Nature’s chemical energy circuits: taking inspiration from hydrogen in biology
This talk examines lessons that can be learnt from nature in the development of catalytic processes for some of the key challenges in energy chemistry. Microorganisms have developed specialised metal-containing enzymes for oxidation of hydrogen, production of hydrogen as a fuel, fixing carbon dioxide into useful chemical building blocks, and converting nitrogen into ammonia under ambient conditions. Nature’s catalysts are highly selective and efficient, and are based on metals that are cheap, and abundant in the environment, such as nickel and iron. Inspiration arising from understanding how nature has tuned these metals for efficient catalysis promises unique solutions to some of the most significant and urgent challenges in energy chemistry. We apply a suite of lab-based and synchrotron-based techniques to probe the mechanisms of biocatalytic processes, as well as exploiting enzymes in cleaner, hydrogen-driven chemical synthesis.
Date: 29 October 2019, 17:00 (Tuesday, 3rd week, Michaelmas 2019)

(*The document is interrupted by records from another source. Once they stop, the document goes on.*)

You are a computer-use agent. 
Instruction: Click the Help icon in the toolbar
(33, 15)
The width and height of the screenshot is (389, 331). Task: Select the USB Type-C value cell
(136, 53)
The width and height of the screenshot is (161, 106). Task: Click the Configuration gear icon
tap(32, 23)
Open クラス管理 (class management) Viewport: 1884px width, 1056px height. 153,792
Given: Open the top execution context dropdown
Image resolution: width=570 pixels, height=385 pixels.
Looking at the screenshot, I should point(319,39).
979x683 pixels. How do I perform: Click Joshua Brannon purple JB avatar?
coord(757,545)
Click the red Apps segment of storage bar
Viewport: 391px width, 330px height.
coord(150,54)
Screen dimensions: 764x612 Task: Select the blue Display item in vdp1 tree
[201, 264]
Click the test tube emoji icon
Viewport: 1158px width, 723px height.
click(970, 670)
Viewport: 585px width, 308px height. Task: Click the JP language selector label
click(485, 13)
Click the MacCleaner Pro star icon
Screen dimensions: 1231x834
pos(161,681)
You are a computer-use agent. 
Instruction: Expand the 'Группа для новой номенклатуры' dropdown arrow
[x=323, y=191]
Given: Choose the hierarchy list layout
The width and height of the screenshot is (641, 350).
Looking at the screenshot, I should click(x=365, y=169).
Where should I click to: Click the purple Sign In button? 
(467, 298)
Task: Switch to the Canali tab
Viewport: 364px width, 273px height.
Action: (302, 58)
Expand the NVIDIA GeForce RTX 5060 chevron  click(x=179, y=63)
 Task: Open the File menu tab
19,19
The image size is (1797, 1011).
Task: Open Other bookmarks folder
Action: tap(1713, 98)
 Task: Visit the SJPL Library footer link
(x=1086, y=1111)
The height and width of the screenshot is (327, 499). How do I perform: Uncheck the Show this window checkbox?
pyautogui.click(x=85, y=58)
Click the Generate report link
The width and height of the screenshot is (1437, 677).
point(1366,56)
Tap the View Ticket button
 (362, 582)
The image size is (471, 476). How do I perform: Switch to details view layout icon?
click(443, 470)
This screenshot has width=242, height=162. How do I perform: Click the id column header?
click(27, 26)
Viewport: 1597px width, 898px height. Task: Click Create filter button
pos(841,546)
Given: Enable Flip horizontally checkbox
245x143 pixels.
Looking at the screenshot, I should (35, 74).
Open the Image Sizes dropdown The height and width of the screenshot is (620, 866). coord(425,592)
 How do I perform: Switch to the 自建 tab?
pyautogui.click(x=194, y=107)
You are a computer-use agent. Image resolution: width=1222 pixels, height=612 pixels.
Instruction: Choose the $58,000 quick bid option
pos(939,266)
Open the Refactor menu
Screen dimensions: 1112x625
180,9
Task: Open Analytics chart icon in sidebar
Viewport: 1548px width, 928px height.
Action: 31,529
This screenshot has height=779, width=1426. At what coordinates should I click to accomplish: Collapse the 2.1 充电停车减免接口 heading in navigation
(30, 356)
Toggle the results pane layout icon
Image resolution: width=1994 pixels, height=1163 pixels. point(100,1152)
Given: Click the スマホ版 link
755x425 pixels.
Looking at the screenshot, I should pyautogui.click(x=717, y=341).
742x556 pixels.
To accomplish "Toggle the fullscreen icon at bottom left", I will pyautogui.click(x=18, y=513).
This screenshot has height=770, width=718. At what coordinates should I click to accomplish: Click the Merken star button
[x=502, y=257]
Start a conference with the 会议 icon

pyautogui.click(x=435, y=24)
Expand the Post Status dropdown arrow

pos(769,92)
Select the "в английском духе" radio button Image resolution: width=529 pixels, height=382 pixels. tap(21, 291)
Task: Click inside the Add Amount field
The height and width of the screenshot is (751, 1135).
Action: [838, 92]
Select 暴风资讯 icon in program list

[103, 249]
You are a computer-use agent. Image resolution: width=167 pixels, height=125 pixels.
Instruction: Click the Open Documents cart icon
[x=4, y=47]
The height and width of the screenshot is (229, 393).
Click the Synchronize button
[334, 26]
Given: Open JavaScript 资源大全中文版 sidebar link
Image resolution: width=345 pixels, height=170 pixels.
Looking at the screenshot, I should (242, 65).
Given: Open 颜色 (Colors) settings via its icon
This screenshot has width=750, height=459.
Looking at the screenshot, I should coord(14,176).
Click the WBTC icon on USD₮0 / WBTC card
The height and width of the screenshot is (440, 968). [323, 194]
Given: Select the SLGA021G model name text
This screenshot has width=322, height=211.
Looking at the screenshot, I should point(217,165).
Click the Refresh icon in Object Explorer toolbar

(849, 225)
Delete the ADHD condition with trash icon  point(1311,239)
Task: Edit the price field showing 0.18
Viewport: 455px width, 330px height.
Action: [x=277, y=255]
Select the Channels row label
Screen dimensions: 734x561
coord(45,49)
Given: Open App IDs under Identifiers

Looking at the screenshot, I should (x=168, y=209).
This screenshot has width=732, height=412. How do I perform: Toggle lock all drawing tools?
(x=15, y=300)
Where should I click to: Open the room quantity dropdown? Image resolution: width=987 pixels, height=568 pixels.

Venue: Dyson Perrins Building, off South Parks Road OX1 3QY
Venue Details: Gottman Room, Oxford University Centre for the Environment
Speaker: Professor Kylie Vincent (University of Oxford)
Organiser: Anne L Ryan (Oxford Energy Coordinator)
Organiser contact email address:
Hosts: Professor Nick Eyre (Environmental Change Institute), Dr Philipp Grunewald (University of Oxford, Oxford University Centre for the Environment)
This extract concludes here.